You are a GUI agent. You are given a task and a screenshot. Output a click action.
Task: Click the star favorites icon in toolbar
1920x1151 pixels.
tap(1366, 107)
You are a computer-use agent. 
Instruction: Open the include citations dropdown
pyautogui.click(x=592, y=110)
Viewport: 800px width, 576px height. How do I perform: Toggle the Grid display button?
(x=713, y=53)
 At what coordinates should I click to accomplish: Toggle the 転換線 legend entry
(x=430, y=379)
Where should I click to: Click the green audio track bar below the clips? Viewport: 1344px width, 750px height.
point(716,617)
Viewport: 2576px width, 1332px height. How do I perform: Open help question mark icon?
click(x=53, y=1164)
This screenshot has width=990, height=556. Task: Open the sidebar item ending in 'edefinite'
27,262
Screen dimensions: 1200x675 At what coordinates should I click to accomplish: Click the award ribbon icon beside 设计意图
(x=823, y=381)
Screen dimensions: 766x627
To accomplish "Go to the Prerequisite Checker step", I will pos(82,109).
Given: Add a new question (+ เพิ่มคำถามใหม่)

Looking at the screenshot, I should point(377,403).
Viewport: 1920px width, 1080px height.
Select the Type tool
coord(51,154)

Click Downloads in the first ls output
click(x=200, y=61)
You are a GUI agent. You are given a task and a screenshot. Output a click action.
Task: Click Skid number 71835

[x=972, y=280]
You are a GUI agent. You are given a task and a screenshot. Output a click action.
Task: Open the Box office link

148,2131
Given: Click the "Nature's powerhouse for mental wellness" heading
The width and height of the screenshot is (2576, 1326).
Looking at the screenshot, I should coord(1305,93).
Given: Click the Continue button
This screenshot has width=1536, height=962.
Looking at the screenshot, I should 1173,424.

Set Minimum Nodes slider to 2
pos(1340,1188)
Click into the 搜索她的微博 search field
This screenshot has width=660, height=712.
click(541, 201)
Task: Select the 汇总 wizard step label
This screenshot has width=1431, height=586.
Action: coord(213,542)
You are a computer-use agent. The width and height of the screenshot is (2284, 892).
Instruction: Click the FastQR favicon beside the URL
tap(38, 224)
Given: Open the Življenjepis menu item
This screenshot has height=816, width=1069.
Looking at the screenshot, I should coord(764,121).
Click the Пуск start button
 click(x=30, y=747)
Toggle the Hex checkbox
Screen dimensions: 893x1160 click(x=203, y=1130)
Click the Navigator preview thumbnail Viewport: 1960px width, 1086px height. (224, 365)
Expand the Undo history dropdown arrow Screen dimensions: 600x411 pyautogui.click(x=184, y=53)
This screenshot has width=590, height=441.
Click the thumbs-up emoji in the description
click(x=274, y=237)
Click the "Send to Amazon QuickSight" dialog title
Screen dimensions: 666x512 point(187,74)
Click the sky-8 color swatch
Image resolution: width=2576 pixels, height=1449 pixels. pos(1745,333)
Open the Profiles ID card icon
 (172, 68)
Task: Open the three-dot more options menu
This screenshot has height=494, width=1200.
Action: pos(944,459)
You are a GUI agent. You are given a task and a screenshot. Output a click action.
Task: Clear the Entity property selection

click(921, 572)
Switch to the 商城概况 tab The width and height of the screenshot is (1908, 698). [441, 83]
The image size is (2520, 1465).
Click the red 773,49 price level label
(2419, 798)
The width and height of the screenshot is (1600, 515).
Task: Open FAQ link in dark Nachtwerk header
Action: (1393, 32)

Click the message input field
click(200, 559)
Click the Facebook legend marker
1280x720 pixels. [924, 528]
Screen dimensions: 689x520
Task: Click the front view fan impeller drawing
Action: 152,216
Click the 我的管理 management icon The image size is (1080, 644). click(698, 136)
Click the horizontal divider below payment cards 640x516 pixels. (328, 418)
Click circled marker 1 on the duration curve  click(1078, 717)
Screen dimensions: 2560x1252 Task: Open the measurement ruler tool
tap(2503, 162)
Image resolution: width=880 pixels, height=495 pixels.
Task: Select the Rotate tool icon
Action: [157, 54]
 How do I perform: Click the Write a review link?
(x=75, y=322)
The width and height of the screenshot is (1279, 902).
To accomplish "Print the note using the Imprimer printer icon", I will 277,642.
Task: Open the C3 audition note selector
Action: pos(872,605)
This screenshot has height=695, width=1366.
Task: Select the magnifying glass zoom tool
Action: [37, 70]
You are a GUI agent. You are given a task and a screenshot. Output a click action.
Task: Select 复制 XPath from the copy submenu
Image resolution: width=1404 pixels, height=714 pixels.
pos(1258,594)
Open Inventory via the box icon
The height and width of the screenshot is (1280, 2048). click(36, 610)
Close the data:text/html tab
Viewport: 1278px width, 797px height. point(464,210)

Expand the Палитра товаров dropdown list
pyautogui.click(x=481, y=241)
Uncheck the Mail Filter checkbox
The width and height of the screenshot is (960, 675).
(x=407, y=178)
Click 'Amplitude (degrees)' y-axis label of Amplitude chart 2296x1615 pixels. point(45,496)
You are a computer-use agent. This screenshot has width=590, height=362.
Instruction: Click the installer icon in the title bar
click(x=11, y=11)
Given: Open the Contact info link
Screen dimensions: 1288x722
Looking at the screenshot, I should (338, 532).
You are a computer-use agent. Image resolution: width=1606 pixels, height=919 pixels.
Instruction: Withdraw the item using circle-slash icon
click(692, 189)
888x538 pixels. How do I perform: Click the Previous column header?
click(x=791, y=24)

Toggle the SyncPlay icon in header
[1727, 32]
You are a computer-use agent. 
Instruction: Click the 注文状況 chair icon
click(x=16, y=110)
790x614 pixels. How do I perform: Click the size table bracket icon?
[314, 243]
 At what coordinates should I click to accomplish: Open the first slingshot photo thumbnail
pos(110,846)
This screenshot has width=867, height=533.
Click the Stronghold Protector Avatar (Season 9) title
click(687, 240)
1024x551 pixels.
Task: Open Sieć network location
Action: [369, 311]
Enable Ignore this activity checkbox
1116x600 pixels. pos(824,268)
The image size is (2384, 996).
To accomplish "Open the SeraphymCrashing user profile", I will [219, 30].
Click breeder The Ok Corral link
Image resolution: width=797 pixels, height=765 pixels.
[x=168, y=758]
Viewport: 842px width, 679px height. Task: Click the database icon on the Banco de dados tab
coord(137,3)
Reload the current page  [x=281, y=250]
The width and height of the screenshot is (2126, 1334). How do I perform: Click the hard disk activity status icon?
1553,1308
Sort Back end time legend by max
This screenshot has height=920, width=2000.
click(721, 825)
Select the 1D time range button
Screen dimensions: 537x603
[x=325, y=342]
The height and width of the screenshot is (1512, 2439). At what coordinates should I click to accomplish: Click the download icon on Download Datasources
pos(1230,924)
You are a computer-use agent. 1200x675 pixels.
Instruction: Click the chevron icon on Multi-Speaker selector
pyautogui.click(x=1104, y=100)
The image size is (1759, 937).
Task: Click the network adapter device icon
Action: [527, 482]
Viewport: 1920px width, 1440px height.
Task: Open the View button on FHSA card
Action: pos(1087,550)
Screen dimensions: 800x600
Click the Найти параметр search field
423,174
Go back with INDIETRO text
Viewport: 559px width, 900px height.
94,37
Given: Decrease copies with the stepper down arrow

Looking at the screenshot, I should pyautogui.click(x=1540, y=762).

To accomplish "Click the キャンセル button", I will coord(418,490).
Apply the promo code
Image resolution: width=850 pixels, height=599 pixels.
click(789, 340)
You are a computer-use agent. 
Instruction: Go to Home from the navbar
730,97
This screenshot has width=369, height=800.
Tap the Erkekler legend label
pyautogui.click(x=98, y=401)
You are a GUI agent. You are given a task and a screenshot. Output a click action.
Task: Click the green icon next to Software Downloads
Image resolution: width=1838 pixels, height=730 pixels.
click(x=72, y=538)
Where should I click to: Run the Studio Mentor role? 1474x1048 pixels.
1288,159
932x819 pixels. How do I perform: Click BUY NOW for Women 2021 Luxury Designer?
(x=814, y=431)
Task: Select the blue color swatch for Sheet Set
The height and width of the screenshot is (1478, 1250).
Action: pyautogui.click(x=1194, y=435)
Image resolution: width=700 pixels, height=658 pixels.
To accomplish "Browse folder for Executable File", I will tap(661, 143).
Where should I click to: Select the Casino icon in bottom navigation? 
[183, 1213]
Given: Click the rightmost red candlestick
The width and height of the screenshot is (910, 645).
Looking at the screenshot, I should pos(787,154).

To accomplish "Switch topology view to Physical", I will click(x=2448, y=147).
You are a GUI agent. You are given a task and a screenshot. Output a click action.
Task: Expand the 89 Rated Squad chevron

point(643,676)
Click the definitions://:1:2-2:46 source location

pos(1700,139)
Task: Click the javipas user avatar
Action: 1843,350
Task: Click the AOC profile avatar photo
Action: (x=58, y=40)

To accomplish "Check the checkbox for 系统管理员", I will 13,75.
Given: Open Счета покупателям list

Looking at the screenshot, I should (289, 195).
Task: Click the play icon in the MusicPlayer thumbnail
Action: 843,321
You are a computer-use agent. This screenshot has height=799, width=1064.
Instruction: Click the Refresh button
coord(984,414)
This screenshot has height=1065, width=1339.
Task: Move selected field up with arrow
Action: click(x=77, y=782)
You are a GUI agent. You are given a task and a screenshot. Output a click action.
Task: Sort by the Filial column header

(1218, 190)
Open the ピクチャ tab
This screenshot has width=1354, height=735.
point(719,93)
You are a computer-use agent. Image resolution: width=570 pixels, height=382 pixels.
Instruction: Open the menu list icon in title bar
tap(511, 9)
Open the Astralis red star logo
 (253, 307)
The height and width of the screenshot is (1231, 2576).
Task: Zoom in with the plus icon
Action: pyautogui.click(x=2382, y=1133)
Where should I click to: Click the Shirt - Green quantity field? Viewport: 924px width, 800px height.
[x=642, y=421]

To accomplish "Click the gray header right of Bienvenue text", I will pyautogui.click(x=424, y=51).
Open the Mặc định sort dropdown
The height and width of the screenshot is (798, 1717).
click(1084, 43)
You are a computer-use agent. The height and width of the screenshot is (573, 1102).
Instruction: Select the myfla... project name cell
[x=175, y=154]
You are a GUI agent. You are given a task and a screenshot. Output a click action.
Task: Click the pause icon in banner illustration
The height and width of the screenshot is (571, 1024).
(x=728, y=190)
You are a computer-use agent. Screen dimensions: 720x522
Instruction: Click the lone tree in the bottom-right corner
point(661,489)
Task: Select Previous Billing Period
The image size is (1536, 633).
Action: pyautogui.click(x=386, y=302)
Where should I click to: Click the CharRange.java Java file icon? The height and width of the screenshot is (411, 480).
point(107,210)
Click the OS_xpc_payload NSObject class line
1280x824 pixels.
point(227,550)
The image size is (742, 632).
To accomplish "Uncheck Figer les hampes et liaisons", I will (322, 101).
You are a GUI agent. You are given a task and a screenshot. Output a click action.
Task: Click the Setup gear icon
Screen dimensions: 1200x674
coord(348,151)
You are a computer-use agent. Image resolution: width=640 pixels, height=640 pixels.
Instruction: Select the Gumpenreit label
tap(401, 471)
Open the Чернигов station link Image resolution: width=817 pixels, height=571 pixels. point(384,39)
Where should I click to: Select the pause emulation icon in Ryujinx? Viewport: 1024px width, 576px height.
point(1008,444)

### What to work on:
Return the material word for word, beginning at its very first line and stopping after the line that contains "Action: coord(213,542)".

### Output for this task:
You are a GUI agent. You are given a task and a screenshot. Output a click action.
Task: Click the star favorites icon in toolbar
1920x1151 pixels.
tap(1366, 107)
You are a computer-use agent. 
Instruction: Open the include citations dropdown
pyautogui.click(x=592, y=110)
Viewport: 800px width, 576px height. How do I perform: Toggle the Grid display button?
(x=713, y=53)
 At what coordinates should I click to accomplish: Toggle the 転換線 legend entry
(x=430, y=379)
Where should I click to: Click the green audio track bar below the clips? Viewport: 1344px width, 750px height.
point(716,617)
Viewport: 2576px width, 1332px height. How do I perform: Open help question mark icon?
click(x=53, y=1164)
This screenshot has width=990, height=556. Task: Open the sidebar item ending in 'edefinite'
27,262
Screen dimensions: 1200x675 At what coordinates should I click to accomplish: Click the award ribbon icon beside 设计意图
(x=823, y=381)
Screen dimensions: 766x627
To accomplish "Go to the Prerequisite Checker step", I will pos(82,109).
Given: Add a new question (+ เพิ่มคำถามใหม่)

Looking at the screenshot, I should point(377,403).
Viewport: 1920px width, 1080px height.
Select the Type tool
coord(51,154)

Click Downloads in the first ls output
click(x=200, y=61)
You are a GUI agent. You are given a task and a screenshot. Output a click action.
Task: Click Skid number 71835

[x=972, y=280]
You are a GUI agent. You are given a task and a screenshot. Output a click action.
Task: Open the Box office link

148,2131
Given: Click the "Nature's powerhouse for mental wellness" heading
The width and height of the screenshot is (2576, 1326).
Looking at the screenshot, I should coord(1305,93).
Given: Click the Continue button
This screenshot has width=1536, height=962.
Looking at the screenshot, I should 1173,424.

Set Minimum Nodes slider to 2
pos(1340,1188)
Click into the 搜索她的微博 search field
This screenshot has width=660, height=712.
click(541, 201)
Task: Select the 汇总 wizard step label
This screenshot has width=1431, height=586.
Action: coord(213,542)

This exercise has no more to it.